◆ What this task involves
Please return the records below exactly as they stand.

[[ Stored data open ]]

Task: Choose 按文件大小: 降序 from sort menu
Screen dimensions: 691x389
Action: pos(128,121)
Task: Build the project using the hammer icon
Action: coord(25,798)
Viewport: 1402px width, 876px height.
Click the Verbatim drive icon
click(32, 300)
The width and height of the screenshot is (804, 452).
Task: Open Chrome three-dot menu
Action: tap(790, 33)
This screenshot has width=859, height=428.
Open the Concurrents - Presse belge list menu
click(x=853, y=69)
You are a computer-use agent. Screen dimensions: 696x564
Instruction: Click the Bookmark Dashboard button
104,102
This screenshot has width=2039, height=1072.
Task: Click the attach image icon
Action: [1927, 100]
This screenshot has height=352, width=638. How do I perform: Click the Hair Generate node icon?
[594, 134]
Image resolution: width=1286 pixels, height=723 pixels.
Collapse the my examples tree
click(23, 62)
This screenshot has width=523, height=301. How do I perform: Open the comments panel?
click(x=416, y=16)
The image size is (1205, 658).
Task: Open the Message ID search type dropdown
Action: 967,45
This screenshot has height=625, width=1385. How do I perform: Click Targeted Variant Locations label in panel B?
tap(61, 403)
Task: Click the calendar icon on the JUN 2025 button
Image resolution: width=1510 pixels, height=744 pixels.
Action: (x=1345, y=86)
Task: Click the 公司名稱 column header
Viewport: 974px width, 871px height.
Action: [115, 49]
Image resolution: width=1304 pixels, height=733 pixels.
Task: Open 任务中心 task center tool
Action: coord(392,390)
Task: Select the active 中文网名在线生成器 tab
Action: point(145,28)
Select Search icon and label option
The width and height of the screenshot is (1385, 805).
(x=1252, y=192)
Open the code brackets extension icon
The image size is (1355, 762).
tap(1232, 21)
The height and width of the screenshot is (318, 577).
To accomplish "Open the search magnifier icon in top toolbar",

[[ Stored data closed ]]

◆ Answer space
Task: Choose 按文件大小: 降序 from sort menu
Screen dimensions: 691x389
Action: pos(128,121)
Task: Build the project using the hammer icon
Action: coord(25,798)
Viewport: 1402px width, 876px height.
Click the Verbatim drive icon
click(32, 300)
The width and height of the screenshot is (804, 452).
Task: Open Chrome three-dot menu
Action: tap(790, 33)
This screenshot has width=859, height=428.
Open the Concurrents - Presse belge list menu
click(x=853, y=69)
You are a computer-use agent. Screen dimensions: 696x564
Instruction: Click the Bookmark Dashboard button
104,102
This screenshot has width=2039, height=1072.
Task: Click the attach image icon
Action: [1927, 100]
This screenshot has height=352, width=638. How do I perform: Click the Hair Generate node icon?
[594, 134]
Image resolution: width=1286 pixels, height=723 pixels.
Collapse the my examples tree
click(23, 62)
This screenshot has width=523, height=301. How do I perform: Open the comments panel?
click(x=416, y=16)
The image size is (1205, 658).
Task: Open the Message ID search type dropdown
Action: 967,45
This screenshot has height=625, width=1385. How do I perform: Click Targeted Variant Locations label in panel B?
tap(61, 403)
Task: Click the calendar icon on the JUN 2025 button
Image resolution: width=1510 pixels, height=744 pixels.
Action: (x=1345, y=86)
Task: Click the 公司名稱 column header
Viewport: 974px width, 871px height.
Action: [115, 49]
Image resolution: width=1304 pixels, height=733 pixels.
Task: Open 任务中心 task center tool
Action: coord(392,390)
Task: Select the active 中文网名在线生成器 tab
Action: point(145,28)
Select Search icon and label option
The width and height of the screenshot is (1385, 805).
(x=1252, y=192)
Open the code brackets extension icon
The image size is (1355, 762).
tap(1232, 21)
The height and width of the screenshot is (318, 577).
To accomplish "Open the search magnifier icon in top toolbar",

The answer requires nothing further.